’Believe your eyes,’ prosecutor tells jury
• Prosecutors told jurors to “believe your eyes” as they replayed video of George Floyd’s death last May beneath the knee of Derek Chauvin in closing arguments on Monday before jurors began deliberating whether the former police officer was guilty of murder.
Chauvin’s lead lawyer, Eric Nelson, countered that Chauvin behaved as any “reasonable police officer” would, arguing that he followed his training from 19 years on the force.

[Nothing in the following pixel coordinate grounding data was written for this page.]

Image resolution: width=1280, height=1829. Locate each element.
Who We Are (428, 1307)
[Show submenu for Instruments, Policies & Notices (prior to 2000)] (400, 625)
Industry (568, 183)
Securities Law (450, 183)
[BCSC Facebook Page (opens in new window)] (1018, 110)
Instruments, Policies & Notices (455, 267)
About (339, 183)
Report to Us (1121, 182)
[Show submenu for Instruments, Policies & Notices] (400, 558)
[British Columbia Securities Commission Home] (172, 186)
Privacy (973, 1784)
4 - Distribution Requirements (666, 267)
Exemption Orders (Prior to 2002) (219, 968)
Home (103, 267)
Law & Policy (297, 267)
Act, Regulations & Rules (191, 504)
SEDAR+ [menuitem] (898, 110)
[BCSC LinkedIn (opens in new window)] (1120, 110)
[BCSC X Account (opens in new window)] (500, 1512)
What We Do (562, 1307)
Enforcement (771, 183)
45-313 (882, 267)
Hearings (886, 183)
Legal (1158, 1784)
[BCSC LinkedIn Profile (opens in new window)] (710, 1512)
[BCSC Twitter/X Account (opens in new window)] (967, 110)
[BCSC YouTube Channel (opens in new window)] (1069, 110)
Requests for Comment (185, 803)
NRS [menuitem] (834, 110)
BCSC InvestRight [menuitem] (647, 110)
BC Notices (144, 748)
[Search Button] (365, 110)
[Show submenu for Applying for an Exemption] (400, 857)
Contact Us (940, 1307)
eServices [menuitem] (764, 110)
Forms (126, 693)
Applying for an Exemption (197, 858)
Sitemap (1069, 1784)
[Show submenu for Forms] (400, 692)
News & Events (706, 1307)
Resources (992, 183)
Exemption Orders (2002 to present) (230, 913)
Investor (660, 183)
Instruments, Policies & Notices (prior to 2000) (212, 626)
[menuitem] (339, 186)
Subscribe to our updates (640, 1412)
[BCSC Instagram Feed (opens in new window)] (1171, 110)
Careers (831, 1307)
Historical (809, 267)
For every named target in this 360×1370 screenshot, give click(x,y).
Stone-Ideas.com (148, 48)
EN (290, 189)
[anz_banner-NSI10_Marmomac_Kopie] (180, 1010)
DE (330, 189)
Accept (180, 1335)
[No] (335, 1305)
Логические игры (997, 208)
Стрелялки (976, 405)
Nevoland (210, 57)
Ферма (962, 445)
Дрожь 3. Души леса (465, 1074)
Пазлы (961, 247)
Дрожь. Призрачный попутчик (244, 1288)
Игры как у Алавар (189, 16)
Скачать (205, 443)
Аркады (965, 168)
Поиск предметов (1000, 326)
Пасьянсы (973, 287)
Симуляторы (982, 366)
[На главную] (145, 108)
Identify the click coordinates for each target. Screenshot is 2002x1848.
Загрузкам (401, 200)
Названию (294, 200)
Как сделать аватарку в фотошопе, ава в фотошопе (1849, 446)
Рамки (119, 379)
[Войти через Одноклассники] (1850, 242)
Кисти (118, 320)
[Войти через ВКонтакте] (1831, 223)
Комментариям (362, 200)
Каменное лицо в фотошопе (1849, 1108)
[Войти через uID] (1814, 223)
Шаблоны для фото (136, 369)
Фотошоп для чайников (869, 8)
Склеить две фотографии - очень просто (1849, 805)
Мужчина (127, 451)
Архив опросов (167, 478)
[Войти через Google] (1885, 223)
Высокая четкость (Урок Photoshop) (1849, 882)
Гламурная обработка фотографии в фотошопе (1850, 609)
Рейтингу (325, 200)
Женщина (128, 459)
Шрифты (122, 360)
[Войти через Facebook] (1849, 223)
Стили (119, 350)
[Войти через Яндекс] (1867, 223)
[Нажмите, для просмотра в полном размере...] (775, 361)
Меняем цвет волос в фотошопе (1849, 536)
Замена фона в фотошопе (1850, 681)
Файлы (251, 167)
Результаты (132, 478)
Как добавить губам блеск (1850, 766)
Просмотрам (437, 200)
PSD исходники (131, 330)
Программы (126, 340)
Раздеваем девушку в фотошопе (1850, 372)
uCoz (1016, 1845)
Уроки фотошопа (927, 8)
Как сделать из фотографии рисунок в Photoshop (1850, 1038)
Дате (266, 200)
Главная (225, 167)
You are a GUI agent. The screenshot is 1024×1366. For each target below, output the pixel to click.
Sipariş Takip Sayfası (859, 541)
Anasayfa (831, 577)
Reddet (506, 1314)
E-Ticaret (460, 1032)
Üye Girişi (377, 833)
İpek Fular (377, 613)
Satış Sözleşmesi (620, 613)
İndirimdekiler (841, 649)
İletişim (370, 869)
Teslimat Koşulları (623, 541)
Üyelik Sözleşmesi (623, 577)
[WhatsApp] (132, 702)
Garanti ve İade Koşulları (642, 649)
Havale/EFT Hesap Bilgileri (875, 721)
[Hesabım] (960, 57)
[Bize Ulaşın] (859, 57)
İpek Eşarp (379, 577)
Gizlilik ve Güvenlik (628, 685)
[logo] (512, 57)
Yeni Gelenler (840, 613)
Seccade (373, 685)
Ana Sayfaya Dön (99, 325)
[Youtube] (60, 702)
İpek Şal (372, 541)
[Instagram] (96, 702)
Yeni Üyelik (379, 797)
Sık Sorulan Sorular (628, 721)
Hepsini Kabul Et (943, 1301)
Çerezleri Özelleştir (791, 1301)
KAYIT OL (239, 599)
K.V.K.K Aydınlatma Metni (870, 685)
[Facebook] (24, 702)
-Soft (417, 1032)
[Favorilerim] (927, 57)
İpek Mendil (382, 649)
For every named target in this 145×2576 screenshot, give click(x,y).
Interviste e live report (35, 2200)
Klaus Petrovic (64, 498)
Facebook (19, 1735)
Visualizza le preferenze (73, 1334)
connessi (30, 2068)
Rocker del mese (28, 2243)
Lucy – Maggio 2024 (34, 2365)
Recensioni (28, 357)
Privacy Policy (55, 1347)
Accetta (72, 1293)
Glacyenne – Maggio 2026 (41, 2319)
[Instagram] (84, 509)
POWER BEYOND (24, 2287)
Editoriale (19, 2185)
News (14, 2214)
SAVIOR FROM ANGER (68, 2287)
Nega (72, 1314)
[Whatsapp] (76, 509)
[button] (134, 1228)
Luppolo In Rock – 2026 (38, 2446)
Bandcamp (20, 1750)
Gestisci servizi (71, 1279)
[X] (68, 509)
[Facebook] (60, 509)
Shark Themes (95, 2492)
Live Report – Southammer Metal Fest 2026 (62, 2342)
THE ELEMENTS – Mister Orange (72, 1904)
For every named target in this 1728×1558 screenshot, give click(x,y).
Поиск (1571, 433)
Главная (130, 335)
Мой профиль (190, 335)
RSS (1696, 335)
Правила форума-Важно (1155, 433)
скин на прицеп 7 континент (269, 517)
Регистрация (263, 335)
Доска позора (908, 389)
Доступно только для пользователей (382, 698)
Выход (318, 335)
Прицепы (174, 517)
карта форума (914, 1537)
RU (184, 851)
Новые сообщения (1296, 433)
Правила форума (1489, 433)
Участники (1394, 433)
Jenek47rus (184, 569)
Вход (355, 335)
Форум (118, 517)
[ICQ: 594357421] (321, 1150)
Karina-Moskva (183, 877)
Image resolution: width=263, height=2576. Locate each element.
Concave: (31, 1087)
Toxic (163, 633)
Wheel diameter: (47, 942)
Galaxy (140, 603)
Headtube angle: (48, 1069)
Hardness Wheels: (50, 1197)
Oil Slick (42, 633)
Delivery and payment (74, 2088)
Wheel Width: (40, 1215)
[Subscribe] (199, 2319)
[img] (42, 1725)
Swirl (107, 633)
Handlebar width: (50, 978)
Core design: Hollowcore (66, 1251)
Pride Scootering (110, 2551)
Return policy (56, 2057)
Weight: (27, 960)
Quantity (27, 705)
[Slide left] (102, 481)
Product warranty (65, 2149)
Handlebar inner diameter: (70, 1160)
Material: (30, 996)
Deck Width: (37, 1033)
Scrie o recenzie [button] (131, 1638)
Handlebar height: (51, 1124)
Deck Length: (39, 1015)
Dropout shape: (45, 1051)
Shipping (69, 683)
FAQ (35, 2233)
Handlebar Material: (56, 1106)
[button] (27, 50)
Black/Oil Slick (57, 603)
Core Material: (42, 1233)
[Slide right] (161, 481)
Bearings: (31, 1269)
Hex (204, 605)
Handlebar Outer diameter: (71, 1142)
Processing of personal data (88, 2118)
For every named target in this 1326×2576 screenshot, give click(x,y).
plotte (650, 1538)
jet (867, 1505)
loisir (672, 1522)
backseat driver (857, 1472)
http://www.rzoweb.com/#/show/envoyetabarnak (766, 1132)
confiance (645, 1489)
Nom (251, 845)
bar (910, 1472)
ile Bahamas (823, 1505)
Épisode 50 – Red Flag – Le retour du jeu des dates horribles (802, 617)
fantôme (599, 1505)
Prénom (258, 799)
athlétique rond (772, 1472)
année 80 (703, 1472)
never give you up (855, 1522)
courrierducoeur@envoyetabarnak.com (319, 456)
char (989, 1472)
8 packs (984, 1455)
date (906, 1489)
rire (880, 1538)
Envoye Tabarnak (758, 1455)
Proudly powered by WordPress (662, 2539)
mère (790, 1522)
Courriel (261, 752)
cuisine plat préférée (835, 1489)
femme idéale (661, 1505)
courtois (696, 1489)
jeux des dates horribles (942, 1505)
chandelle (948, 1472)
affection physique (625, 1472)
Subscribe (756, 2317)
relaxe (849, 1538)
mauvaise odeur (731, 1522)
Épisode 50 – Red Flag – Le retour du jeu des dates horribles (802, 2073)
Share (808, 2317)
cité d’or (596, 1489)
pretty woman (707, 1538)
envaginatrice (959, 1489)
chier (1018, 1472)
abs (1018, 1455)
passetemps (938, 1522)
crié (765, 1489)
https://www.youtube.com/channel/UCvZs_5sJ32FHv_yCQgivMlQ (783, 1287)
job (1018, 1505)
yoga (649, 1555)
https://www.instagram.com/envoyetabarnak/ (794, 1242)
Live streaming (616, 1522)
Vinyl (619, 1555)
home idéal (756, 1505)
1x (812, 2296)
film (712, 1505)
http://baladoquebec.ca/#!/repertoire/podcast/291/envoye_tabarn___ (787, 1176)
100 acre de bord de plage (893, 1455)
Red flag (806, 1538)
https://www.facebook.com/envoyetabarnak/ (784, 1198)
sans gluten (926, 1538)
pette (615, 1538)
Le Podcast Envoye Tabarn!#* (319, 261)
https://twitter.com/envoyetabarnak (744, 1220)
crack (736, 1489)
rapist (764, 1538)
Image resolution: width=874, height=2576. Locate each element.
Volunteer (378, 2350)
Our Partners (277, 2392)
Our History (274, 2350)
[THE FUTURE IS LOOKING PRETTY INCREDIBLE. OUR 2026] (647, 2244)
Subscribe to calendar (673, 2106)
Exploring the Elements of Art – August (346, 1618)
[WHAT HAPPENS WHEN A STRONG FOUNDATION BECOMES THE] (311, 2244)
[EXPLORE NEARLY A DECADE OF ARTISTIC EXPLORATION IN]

Over and over again, Steve Schleicher, a prosecutor with the Minnesota attorney general’s office, repeated a phrase: “Nine minutes and 29 seconds” — the length of time Chauvin was captured on video on May 25, 2020, with his knee pressed into the dying Floyd’s neck.
Although the jury’s verdict will be seen as a reckoning in the way the United States polices Black people, Schleicher emphasized in remarks that lasted nearly two hours that the jury was weighing the guilt of only one man, not a system.
“This wasn’t policing; this was murder,” Schleicher told jurors. He cited the motto of the Minneapolis Police Department, which fired Chauvin and three other officers after Floyd’s arrest: “To protect with courage and to serve with compassion.”
“Facing George Floyd that day that did not require one ounce of courage, and none was shown on that day,” Schleicher said, often speaking with audible anger and disgust. “All that was required was a little compassion and none was shown on that day.”
Chauvin, who is white, pushed his knee into the neck of Floyd, a 46-year-old handcuffed Black man, for more than nine minutes outside the grocery store where he had been suspected of buying cigarettes with a fake $20 bill.
Hennepin County District Judge Peter Cahill gave the jury final instructions before they left the courtroom at 4 p.m. to begin their deliberations. Jurors will be sequestered in a hotel outside of deliberation hours.
Chauvin has pleaded not guilty to second-degree unintentional murder, third-degree “depraved mind” murder and second-degree manslaughter. Nelson, his lawyer, said prosecutors were wrong to dismiss his theory that carbon monoxide poisoning from the nearby police car’s exhaust and Floyd’s use of fentanyl, an opioid painkiller, may have contributed to Floyd’s death. He repeated a single phrase scores of times, saying Chauvin behaved as a “reasonable police officer” would in dealing with Floyd, who was struggling against being put in a police car when Chauvin arrived.